> [Brief 1] In the listing, take everything from the line containing "This screenshot has height=1458, width=1400." down to the line containing "center [426, 32]." and set it out as a numbered list, dropping any blank lines.

##### Excerpted text

# 2011 Hobie Pro Angler FS...$2200



## joe bag o donuts (Oct 23, 2007)

*2011 Hobie Pro Angler FS...$2100*

*Price Drop!!!

I never wanted to do it, but this college student has tuition to pay. I got this kayak new in March of this year. It is the new model with the upgraded rudder system. Comes with the Turbo fins and is *still under warranty* for both the Mirage drive and the hull! 

This boat is perfect for the colder weather(keeps you dry!) and can handle any water with ease. I fell in love with this boat and hate to lose it. Any Hobie owner can testify to the Mirage Drive virtues and Hobie's customer service.

I am asking $2,100 or make me an offer!

Pictures have been taken and posted 4 posts down...

Thanks
-Josh

Edit: found a few pictures on my computer, will post some more tomorrow...










PA hauling over 300 lbs of American family...









I'm 6'2", 200lbs...









Catches fish!


----------



## oxbeast1210 (Jun 21, 2010)

Where u located I would like too look at it
Thanks
Oscar


----------



## MillerTime (Jul 6, 2011)

Can't wait to see pictures


----------



## Bonsaifishrman (Mar 17, 2009)

Sorry to hear that you have to sell it.


----------



## joe bag o donuts (Oct 23, 2007)

*Pictures!!!*


----------



## Redalert08 (May 30, 2011)

Any scratches, dents,extra?

Chase


----------



## Redalert08 (May 30, 2011)

Or you wanna fully rigged outback and some cash?

Chase


----------



## joe bag o donuts (Oct 23, 2007)

Some normal scratches on the bottom, but nothing major. No dents. Might be selling livewell for 50, so 2150 without the livewell...

##########
##### Exercise input

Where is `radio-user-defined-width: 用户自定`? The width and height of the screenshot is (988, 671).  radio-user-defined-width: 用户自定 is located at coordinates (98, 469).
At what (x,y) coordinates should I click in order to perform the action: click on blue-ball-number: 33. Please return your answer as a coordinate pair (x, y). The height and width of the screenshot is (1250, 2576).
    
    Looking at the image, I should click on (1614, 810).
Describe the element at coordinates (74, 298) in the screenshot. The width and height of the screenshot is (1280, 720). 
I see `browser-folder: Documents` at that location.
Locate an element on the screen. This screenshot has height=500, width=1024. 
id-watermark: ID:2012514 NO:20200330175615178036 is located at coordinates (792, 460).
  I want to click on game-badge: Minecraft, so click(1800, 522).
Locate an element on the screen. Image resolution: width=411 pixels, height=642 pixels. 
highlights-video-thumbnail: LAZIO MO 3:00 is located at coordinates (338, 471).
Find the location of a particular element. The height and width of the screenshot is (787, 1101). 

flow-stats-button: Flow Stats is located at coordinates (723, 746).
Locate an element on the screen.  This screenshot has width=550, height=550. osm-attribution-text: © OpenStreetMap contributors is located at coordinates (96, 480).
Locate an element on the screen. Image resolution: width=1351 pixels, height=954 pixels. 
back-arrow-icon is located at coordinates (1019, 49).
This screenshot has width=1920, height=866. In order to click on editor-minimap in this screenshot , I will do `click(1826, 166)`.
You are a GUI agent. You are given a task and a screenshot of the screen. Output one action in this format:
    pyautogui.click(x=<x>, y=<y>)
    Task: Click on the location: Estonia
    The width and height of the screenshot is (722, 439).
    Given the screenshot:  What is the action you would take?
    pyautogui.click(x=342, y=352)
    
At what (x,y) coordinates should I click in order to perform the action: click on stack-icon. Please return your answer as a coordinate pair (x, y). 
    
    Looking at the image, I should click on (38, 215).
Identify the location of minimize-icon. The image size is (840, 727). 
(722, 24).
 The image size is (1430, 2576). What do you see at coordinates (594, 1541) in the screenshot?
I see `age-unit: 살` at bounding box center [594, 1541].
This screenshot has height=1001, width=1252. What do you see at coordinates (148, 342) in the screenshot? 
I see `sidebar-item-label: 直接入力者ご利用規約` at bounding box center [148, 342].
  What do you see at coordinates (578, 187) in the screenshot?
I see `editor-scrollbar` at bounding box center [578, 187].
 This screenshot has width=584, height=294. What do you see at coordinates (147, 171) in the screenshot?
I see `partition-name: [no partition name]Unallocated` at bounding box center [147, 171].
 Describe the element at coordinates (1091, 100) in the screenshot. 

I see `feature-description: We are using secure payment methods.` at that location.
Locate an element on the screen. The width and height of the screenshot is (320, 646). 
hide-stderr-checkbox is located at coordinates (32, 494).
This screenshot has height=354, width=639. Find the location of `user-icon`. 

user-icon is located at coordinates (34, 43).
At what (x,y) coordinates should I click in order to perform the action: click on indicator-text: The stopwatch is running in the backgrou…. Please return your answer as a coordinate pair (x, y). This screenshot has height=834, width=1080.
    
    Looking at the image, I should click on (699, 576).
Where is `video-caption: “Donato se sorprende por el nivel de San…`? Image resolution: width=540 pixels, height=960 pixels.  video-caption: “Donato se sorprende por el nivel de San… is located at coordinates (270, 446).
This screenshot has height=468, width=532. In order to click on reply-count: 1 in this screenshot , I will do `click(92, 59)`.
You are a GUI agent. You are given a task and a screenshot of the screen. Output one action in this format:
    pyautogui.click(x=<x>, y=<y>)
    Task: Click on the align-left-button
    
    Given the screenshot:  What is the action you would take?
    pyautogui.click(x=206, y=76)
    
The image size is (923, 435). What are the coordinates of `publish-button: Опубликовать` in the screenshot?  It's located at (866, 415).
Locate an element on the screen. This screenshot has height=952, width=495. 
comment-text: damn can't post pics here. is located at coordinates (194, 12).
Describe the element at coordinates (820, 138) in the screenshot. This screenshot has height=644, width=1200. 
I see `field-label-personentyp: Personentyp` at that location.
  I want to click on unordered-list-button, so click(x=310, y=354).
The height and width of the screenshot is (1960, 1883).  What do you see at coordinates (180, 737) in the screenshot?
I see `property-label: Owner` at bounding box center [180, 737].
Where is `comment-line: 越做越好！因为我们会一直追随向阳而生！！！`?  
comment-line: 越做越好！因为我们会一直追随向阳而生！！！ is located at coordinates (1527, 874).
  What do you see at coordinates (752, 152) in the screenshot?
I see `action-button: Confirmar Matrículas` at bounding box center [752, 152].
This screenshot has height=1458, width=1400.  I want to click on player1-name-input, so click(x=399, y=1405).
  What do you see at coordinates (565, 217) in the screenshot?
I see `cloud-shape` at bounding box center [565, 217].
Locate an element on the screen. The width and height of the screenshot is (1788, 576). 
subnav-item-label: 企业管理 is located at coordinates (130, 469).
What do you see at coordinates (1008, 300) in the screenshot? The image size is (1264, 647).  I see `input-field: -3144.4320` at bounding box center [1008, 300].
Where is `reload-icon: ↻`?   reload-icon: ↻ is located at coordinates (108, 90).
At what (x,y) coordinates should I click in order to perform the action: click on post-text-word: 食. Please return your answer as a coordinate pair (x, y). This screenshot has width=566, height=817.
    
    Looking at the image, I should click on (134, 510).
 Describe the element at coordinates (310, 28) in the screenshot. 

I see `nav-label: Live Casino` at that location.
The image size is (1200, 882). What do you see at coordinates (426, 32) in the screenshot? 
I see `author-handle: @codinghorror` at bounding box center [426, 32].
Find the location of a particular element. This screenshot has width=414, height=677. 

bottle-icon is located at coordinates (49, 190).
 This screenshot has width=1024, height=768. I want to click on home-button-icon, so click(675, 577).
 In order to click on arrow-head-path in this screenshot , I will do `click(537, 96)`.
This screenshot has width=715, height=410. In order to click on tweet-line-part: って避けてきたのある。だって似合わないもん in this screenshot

##########

> [Brief 2] Pick up the forum thread about selling the 2011 Hobie Pro Angler kayak and carry it on from its last post.

> [Task result 1]
1. This screenshot has height=1458, width=1400.  I want to click on player1-name-input, so click(x=399, y=1405).
2.   What do you see at coordinates (565, 217) in the screenshot?
3. I see `cloud-shape` at bounding box center [565, 217].
4. Locate an element on the screen. The width and height of the screenshot is (1788, 576). 
5. subnav-item-label: 企业管理 is located at coordinates (130, 469).
6. What do you see at coordinates (1008, 300) in the screenshot? The image size is (1264, 647).  I see `input-field: -3144.4320` at bounding box center [1008, 300].
7. Where is `reload-icon: ↻`?   reload-icon: ↻ is located at coordinates (108, 90).
8. At what (x,y) coordinates should I click in order to perform the action: click on post-text-word: 食. Please return your answer as a coordinate pair (x, y). This screenshot has width=566, height=817.
9.     Looking at the image, I should click on (134, 510).
10.  Describe the element at coordinates (310, 28) in the screenshot. 
11. I see `nav-label: Live Casino` at that location.
12. The image size is (1200, 882). What do you see at coordinates (426, 32) in the screenshot? 
13. I see `author-handle: @codinghorror` at bounding box center [426, 32].

> [Task result 2]
----------



## Dragonfire21281 (Apr 7, 2011)

pm sent...


----------



## oxbeast1210 (Jun 21, 2010)

I looked at this kayak looks pretty nice and taken care of going to try to convince the wife to let me get it but for now its still available ..


----------



## Dragonfire21281 (Apr 7, 2011)

ox if you get it trade me the boat.. lol you have tomany toys...lol


----------



## MillerTime (Jul 6, 2011)

Ended up getting a new one. Hope the sale goes well for you though.


----------



## joe bag o donuts (Oct 23, 2007)

Thanks Brandon. Heard you got a great deal. You'll love it!


----------



## MillerTime (Jul 6, 2011)

Yeah it actually was only a little bit more and the wife kept bugging me to just get a new one so I guess I just "had" to listen. It was a brand new one but it was discounted since it was a 2011. The didn't have many more of them since they were trying to clear space out for all the 2012driving full priced ones they had in stock.


----------



## joe bag o donuts (Oct 23, 2007)

Well, the livewell is gone. Lowered price to 2100$ make me an offer!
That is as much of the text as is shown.